Work instruction -> Determine the number of lines in the data that include the word "marker", and write only that number.
-=-=-=-=-
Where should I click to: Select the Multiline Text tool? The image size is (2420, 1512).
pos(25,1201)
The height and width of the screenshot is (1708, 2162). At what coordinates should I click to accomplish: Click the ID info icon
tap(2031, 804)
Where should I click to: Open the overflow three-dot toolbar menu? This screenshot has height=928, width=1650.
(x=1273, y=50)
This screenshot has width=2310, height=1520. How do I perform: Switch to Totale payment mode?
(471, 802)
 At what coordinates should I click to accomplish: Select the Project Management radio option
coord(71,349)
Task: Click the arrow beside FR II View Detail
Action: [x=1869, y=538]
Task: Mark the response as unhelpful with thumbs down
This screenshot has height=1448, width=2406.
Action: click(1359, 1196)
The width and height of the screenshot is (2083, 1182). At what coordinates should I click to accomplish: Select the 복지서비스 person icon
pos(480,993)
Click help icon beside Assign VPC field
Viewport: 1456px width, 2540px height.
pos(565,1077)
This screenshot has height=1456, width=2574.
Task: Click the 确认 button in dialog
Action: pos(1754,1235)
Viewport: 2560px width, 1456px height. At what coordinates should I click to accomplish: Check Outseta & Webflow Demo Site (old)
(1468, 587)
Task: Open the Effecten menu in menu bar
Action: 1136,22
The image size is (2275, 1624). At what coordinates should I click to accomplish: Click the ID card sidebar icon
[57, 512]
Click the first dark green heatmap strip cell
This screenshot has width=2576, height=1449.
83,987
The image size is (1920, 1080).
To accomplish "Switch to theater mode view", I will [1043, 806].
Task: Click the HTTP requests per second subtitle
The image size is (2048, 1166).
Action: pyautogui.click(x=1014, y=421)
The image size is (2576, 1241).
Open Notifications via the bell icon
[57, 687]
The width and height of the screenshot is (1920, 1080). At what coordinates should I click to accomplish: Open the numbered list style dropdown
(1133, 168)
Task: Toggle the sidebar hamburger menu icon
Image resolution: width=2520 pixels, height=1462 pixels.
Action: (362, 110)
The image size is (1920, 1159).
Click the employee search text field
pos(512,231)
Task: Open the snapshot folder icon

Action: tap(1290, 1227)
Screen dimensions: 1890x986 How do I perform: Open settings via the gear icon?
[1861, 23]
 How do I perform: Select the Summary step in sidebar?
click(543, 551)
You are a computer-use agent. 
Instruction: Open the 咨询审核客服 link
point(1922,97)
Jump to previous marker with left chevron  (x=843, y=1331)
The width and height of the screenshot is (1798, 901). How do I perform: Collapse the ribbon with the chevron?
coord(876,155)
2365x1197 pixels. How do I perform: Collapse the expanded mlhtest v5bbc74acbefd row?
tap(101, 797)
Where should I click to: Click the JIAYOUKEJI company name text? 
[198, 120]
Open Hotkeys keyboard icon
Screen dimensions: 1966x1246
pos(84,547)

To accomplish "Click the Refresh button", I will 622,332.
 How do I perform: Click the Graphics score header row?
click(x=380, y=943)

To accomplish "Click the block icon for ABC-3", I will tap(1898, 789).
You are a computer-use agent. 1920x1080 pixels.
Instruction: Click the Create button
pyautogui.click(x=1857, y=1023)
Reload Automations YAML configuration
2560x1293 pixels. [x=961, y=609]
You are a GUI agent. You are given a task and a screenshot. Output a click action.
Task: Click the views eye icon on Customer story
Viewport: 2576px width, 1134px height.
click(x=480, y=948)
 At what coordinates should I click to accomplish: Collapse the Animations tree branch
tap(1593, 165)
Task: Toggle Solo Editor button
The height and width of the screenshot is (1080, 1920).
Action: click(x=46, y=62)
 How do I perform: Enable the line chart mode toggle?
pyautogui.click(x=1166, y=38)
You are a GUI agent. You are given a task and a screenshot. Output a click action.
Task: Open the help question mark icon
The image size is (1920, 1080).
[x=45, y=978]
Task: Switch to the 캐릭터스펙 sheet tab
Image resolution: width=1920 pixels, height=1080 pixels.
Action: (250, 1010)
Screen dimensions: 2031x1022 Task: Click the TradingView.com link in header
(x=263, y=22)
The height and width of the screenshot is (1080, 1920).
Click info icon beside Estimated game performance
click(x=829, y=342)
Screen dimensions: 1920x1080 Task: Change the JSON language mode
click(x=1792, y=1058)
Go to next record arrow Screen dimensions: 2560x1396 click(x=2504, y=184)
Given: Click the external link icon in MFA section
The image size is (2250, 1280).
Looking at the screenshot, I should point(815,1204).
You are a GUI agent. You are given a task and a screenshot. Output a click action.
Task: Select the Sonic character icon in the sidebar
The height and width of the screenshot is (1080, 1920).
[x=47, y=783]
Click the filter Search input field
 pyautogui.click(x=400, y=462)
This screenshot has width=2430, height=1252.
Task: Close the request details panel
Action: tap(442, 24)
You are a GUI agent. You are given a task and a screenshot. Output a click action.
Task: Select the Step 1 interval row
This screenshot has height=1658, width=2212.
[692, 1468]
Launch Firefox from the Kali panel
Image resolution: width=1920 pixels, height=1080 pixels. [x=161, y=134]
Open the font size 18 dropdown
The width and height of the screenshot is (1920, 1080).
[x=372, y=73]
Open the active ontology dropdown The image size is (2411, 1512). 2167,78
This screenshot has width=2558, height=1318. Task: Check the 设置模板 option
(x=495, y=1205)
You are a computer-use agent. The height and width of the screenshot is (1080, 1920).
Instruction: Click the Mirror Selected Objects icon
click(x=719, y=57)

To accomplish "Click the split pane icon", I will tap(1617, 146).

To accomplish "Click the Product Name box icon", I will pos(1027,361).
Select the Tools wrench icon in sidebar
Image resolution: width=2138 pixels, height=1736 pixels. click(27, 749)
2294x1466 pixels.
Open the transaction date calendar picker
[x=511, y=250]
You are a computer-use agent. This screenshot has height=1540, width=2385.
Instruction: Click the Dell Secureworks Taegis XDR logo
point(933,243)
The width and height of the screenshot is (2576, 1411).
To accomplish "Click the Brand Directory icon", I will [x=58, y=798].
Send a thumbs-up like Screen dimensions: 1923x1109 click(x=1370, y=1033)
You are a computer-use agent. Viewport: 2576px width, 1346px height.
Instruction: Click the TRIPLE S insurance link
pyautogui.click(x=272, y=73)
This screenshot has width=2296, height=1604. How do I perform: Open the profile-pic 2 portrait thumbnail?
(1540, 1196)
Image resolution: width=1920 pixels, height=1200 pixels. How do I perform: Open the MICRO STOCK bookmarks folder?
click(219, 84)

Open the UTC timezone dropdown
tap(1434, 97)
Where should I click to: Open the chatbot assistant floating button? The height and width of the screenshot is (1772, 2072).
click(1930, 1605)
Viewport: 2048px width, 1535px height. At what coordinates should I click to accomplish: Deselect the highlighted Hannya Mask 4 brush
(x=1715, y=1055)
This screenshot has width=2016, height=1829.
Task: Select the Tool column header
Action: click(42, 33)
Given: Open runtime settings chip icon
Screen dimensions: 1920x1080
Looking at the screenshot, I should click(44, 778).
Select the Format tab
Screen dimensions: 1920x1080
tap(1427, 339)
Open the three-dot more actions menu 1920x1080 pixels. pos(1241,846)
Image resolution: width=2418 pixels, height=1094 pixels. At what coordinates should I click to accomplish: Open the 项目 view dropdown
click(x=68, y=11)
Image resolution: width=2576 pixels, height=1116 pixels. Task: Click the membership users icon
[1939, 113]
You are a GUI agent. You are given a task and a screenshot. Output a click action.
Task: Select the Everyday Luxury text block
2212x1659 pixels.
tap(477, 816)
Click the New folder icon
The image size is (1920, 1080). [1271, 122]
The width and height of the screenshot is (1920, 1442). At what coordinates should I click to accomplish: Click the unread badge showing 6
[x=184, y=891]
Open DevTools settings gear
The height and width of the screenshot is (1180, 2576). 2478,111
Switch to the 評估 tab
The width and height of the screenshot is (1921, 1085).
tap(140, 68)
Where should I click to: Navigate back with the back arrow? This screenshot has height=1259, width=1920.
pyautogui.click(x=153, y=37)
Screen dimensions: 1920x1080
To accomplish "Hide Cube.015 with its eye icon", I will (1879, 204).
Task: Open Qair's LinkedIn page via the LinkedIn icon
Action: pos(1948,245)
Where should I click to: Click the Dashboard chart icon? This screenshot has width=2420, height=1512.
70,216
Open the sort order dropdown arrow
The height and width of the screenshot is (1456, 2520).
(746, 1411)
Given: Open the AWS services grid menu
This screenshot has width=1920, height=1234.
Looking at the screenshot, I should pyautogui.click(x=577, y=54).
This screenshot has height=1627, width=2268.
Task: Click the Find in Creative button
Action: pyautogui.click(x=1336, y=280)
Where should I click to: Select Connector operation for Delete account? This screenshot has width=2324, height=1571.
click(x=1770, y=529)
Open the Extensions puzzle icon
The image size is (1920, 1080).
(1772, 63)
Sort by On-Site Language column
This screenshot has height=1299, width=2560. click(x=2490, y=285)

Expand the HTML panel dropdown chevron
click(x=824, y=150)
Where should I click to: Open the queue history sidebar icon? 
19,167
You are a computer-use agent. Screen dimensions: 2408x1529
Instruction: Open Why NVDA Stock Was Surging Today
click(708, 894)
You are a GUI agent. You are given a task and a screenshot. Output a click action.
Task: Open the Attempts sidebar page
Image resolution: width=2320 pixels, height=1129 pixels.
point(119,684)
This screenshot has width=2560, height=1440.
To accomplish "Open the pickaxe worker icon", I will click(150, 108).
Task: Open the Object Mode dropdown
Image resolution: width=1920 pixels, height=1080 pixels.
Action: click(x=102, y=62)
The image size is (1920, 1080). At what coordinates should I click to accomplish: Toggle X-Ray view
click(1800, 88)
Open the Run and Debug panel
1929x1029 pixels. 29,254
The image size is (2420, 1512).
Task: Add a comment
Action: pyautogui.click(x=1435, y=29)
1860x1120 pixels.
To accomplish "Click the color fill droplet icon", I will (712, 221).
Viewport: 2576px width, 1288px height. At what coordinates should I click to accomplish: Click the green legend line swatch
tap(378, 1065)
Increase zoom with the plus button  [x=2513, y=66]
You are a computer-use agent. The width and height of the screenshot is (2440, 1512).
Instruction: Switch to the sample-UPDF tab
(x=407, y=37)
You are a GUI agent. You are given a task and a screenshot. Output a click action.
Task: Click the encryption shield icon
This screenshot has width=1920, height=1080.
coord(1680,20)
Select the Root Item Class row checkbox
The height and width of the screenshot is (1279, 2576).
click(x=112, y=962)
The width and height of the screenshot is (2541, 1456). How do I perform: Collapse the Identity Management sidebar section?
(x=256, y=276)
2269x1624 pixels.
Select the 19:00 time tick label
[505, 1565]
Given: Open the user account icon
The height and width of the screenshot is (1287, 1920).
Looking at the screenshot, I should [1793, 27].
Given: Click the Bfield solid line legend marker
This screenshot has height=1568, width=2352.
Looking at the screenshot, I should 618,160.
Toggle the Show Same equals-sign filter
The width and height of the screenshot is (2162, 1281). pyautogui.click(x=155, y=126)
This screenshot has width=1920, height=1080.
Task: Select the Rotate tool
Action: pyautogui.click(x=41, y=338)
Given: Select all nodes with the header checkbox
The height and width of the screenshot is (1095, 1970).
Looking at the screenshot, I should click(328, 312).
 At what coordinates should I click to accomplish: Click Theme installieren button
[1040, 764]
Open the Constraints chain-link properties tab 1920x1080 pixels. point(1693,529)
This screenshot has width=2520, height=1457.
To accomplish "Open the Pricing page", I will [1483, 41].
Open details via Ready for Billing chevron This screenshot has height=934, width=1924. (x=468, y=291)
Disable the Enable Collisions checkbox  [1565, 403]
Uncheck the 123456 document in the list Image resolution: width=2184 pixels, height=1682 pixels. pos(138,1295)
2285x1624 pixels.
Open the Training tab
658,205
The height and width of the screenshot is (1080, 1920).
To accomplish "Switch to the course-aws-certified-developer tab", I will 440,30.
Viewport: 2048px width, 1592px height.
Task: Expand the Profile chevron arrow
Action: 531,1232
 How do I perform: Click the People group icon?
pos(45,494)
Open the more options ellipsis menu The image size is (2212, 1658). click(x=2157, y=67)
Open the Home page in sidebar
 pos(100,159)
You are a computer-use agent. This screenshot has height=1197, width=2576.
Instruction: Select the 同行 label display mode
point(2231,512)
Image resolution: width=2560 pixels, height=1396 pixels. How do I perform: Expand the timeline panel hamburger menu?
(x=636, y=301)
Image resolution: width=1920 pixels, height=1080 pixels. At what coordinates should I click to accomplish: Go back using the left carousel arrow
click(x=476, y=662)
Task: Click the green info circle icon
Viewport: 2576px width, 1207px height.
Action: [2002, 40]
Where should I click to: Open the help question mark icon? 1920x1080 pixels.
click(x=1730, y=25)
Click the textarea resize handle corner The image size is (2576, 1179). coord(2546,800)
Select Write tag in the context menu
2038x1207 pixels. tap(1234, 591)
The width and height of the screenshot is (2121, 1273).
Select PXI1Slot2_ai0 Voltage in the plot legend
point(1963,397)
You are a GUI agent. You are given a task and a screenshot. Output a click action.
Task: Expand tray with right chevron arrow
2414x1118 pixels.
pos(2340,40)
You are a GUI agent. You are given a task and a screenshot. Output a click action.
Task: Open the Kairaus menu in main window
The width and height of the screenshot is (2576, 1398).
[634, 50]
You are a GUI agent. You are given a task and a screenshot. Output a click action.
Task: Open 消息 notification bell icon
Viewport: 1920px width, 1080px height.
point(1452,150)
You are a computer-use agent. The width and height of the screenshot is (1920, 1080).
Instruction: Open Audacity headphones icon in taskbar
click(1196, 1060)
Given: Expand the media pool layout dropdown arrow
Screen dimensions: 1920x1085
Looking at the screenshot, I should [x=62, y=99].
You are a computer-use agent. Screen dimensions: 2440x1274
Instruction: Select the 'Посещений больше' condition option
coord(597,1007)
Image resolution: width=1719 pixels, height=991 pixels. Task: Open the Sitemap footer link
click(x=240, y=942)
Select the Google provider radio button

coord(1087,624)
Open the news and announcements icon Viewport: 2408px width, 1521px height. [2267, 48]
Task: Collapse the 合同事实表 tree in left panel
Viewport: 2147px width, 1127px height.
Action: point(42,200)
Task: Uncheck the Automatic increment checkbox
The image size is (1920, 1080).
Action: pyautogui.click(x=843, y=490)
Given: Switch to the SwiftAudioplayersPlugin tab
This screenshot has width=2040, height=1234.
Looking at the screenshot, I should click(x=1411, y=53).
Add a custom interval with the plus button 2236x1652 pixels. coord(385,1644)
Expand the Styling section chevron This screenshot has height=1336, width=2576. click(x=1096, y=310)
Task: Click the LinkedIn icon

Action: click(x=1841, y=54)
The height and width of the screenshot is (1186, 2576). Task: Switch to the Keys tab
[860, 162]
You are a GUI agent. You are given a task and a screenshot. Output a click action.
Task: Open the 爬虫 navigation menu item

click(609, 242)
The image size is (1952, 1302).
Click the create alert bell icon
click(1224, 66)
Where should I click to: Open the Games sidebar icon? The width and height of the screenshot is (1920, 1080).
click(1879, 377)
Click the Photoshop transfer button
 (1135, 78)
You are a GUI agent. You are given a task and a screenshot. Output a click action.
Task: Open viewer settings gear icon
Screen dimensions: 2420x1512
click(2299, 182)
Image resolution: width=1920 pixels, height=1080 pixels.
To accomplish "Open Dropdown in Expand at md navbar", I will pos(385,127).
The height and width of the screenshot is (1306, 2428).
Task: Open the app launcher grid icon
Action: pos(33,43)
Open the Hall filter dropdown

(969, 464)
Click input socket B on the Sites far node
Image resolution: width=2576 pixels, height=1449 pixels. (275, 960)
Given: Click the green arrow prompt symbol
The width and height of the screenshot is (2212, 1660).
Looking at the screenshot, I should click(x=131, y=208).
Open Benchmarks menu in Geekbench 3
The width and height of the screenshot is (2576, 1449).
-=-=-=-=-
Answer to the problem -> 2